• [Records to process]:
§ §
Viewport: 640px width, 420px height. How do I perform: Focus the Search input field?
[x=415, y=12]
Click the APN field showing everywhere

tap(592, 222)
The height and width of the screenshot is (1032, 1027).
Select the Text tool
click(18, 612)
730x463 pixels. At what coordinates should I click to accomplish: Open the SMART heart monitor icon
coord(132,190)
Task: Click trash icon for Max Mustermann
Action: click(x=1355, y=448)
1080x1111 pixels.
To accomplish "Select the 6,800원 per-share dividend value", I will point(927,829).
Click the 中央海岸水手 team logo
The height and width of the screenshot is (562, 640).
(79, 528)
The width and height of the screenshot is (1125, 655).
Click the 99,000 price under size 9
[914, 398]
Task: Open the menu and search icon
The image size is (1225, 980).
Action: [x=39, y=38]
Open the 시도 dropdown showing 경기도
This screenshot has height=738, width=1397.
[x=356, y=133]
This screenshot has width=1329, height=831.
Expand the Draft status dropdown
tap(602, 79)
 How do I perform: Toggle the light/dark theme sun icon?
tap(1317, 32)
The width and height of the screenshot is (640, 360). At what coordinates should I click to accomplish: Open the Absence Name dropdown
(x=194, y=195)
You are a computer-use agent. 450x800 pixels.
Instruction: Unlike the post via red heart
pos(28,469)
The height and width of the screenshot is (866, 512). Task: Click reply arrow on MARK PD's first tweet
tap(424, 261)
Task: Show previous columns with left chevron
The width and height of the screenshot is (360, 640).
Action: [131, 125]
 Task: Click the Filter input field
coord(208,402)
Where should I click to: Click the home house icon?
§ §
• [Task directions]: Restate word for word the lines from the line containing "Click the 99,000 price under size 9" through the last line of the listing, inclusive, and nothing beyond them.

• [Finished exercise]:
Click the 99,000 price under size 9
[914, 398]
Task: Open the menu and search icon
The image size is (1225, 980).
Action: [x=39, y=38]
Open the 시도 dropdown showing 경기도
This screenshot has height=738, width=1397.
[x=356, y=133]
This screenshot has width=1329, height=831.
Expand the Draft status dropdown
tap(602, 79)
 How do I perform: Toggle the light/dark theme sun icon?
tap(1317, 32)
The width and height of the screenshot is (640, 360). At what coordinates should I click to accomplish: Open the Absence Name dropdown
(x=194, y=195)
You are a computer-use agent. 450x800 pixels.
Instruction: Unlike the post via red heart
pos(28,469)
The height and width of the screenshot is (866, 512). Task: Click reply arrow on MARK PD's first tweet
tap(424, 261)
Task: Show previous columns with left chevron
The width and height of the screenshot is (360, 640).
Action: [131, 125]
 Task: Click the Filter input field
coord(208,402)
Where should I click to: Click the home house icon?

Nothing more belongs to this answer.